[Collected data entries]
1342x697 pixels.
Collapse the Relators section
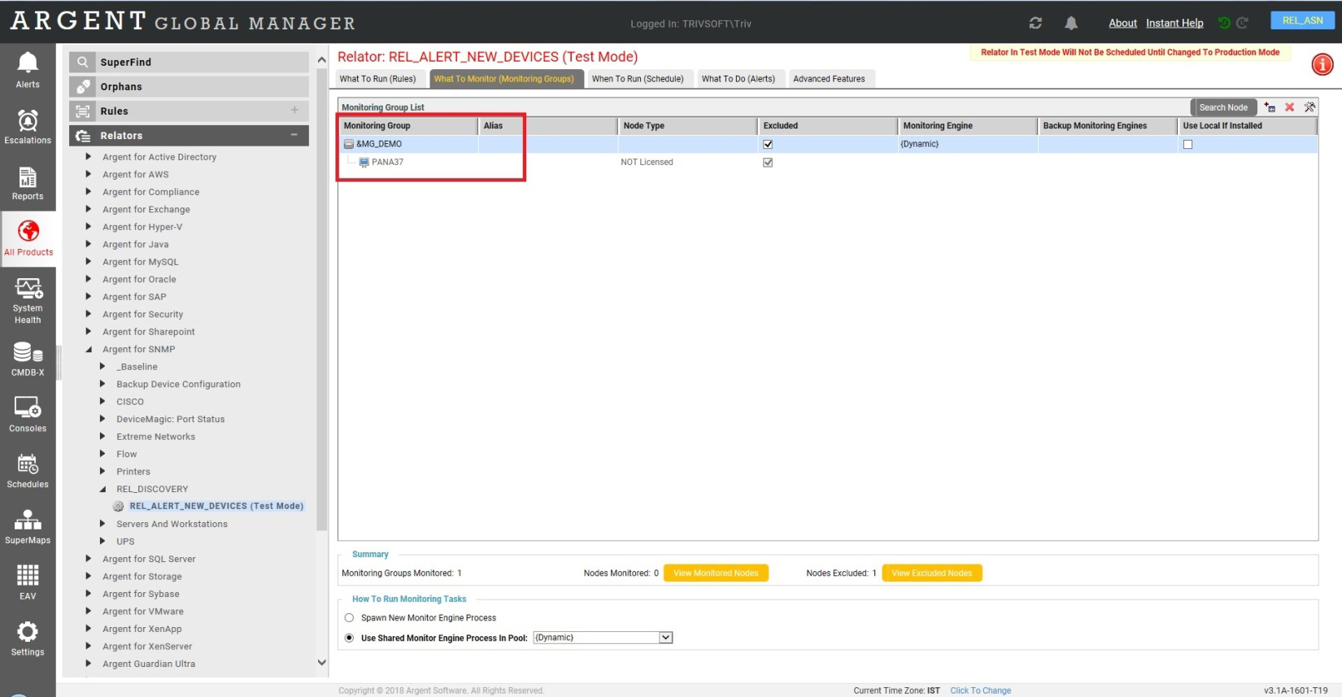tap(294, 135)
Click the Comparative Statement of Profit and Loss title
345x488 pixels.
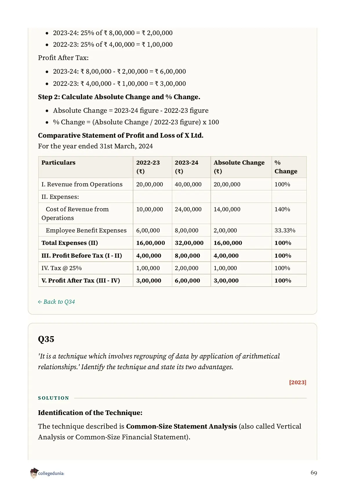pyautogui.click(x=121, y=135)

--

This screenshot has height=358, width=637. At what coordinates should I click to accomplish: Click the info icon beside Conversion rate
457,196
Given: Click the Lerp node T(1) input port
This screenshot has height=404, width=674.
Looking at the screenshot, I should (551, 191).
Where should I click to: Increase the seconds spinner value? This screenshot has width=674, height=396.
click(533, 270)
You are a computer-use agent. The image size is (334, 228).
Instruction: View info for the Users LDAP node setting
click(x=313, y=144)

The task: Starting at the line above that holds "Given: Click the Lerp node T(1) input port" and ending at the line that holds "You are a computer-use", transcribe each line exactly and include no other lines.

Reply:
Given: Click the Lerp node T(1) input port
This screenshot has height=404, width=674.
Looking at the screenshot, I should (551, 191).
Where should I click to: Increase the seconds spinner value? This screenshot has width=674, height=396.
click(533, 270)
You are a computer-use agent. The image size is (334, 228).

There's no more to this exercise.